→ **STATED PROBLEM**
List every line in the records that contains the string "Point".

→ **INPUT RECORDS**
-------------------------

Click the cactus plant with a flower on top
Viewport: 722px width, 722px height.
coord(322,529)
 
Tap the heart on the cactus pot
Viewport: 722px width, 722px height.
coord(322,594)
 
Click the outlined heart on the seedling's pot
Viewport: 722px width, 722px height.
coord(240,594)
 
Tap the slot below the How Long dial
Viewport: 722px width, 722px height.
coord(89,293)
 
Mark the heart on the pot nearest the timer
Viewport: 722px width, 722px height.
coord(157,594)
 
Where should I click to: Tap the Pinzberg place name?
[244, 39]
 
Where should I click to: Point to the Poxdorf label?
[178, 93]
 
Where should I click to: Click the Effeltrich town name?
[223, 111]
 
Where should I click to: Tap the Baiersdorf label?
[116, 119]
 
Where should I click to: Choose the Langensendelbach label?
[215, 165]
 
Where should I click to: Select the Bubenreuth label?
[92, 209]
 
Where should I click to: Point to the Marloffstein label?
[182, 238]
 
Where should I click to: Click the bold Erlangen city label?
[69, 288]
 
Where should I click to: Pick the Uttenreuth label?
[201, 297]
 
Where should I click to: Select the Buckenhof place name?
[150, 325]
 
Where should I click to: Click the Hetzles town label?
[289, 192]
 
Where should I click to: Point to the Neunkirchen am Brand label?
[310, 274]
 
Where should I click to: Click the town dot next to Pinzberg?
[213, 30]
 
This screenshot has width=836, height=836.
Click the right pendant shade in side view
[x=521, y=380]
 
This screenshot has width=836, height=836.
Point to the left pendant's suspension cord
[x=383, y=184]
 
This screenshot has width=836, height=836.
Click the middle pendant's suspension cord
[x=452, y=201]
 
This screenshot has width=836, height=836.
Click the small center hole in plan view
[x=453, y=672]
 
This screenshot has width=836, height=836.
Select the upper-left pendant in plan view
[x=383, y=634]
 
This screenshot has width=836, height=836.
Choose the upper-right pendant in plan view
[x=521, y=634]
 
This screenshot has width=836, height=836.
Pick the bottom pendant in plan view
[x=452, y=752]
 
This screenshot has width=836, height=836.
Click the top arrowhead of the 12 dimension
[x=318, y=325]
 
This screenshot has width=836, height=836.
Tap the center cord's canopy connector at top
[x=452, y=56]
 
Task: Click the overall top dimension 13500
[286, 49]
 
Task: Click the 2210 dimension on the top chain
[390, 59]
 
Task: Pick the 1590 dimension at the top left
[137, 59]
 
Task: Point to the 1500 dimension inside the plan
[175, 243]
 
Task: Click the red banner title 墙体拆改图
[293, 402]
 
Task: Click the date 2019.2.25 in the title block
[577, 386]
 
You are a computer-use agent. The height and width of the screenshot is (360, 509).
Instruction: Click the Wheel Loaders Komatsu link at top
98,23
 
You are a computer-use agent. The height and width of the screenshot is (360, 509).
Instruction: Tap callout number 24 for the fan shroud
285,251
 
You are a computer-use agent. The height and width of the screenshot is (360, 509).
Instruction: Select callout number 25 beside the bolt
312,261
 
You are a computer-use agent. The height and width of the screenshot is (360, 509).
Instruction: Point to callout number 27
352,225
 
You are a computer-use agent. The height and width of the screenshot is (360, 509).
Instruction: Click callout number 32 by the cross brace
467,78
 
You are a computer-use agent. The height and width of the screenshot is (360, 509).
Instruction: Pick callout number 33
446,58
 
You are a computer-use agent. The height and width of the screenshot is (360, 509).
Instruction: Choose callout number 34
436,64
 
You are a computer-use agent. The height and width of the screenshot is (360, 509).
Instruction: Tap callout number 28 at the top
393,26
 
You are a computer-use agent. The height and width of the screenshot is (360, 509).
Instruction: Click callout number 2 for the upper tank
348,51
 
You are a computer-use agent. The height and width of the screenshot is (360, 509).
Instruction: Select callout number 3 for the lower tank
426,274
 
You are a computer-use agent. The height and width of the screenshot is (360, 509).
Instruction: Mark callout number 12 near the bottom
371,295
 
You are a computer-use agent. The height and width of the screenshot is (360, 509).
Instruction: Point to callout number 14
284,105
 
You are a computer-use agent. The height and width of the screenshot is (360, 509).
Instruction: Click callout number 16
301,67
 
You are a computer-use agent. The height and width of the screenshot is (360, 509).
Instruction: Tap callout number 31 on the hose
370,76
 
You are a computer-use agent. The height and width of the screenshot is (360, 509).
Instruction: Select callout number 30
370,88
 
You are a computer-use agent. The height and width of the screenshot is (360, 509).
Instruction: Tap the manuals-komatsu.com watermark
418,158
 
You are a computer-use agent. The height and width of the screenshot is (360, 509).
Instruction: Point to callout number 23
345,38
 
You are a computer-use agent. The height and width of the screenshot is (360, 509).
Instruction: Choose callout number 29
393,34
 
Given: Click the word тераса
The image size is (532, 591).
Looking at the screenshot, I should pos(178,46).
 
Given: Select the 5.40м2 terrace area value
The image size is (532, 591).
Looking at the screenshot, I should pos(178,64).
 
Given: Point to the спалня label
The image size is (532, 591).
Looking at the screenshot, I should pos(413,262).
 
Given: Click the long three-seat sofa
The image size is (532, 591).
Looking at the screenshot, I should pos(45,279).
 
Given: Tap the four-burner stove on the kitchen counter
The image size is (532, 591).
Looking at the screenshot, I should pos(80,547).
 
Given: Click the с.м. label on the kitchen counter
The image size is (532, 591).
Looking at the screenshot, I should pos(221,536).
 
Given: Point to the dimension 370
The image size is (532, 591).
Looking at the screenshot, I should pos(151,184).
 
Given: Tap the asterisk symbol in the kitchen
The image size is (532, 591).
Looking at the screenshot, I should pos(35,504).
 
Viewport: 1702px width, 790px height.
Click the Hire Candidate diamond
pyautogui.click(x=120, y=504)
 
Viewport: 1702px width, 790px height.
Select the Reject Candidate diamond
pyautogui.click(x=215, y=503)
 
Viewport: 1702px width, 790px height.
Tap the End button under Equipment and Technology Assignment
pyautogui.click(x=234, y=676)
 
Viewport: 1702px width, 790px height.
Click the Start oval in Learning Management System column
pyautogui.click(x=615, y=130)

-------------------------

→ **EXERCISE RESPONSE**
Where should I click to: Point to the Poxdorf label?
Where should I click to: Point to the Marloffstein label?
Where should I click to: Point to the Neunkirchen am Brand label?
Point to the left pendant's suspension cord
Task: Point to the 1500 dimension inside the plan
Instruction: Point to callout number 27
Instruction: Point to callout number 14
Instruction: Point to callout number 23
Given: Point to the спалня label
Given: Point to the dimension 370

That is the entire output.